Son jumeau Tanguy appelé GOMY, c'est à dire Génération – Ordinateur - Mâle, passe la tête sous le lit. Malheureusement, son geste l'amène à portée de la lame, et il reçoit le fer pointu dans l'œil. Le sang gicle avec l'information rouge sur l'intégrateur, ce qui permet enfin in extremis, à la Mémoire d'Urgence, « Irma - la - femme - qui - bondit », de faire sauter toutes les résistances, et d'effacer enfin le précédant programme de menaces. Véra regarde surprise son arme tâchée d'hémoglobine.
-- Oh, mon Tangui chéri ! Je ne voulais pas te faire du mal. Mais on emporte l'enfant blessé. On secoue la fille criminelle. Les insultes et les menaces la submergent. Pourtant elle est soulagée. « C'était lui ou elle ». Elle ne peut pas le dire. Elle le pense. Elle a presque envie de rire. Tout en ayant, en même temps, si mal pour son jumeau.
La famille est indignée !
-- Quelle folie ! Poignarder son frère. N'as-tu pas honte?
Elle a honte. Oui, oui. Et du chagrin vis à vis des autres et surtout de son cher Tanguy. Mais au dedans d'elle, elle respire la joie. La pluie tombe, lave les carreaux, chasse l'orage et toute son électricité. Bable clignote doucement sous le lit. Gofie redevenue Véra essuie son front mouillé. Elle respire, ravie ! On n'est jamais déçu avec le jeu AVENTURE.
Véra sort de ses souvenirs lorsque le taxi s’arrête devant la porte d’Emilie, Rue de la Petite Sidérurgie. Il est neuf heures moins dix. Avec un peu de chance, elle pourra appeler Tanguy à dix heures comme convenu. Elle aura même le temps de faire le tour de la cave.
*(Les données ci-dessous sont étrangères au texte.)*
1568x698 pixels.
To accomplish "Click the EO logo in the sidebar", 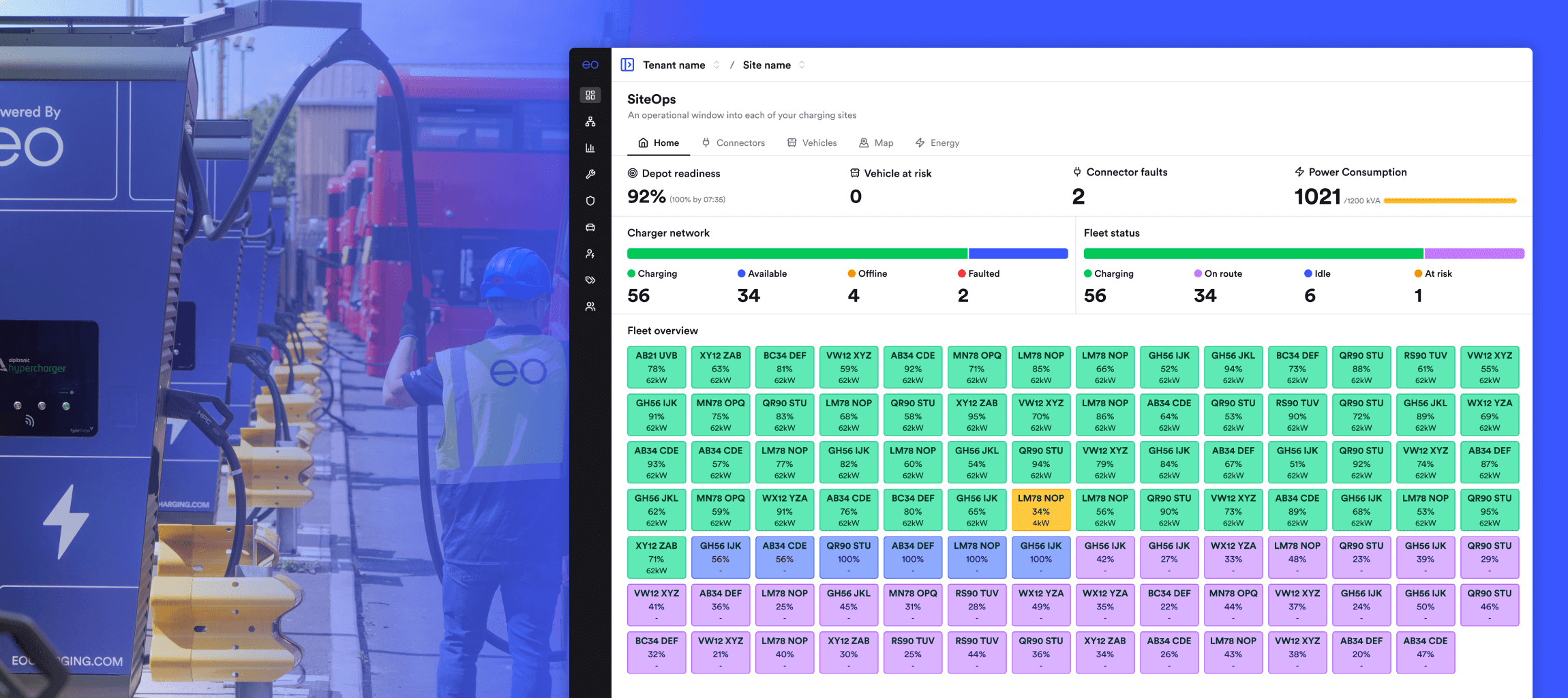I will (x=590, y=65).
Mais une fois de plus, les choses ne vont pas se passer tout à fait comme la jeune fille l'avait prévu. La chance n'était pas dans son camp, ce matin là.
Après avoir quitté son véhicule devant la porte de l'immeuble, le bruit qui sort de l'impasse donnant dans la rue, lui fait tourner la tête. Elle lève les yeux vers des lumières qui lui semblent insolites, presque extraterrestres.
Sans même penser qu'elle va peut-être perdre un temps précieux pour son enquête, la curiosité l'amène jusqu'à l'entrée du boyau. Et LA, le spectacle hallucinant qui l'accueille, la laisse bouche bée, mâchoire grande ouverte et yeux écarquillés.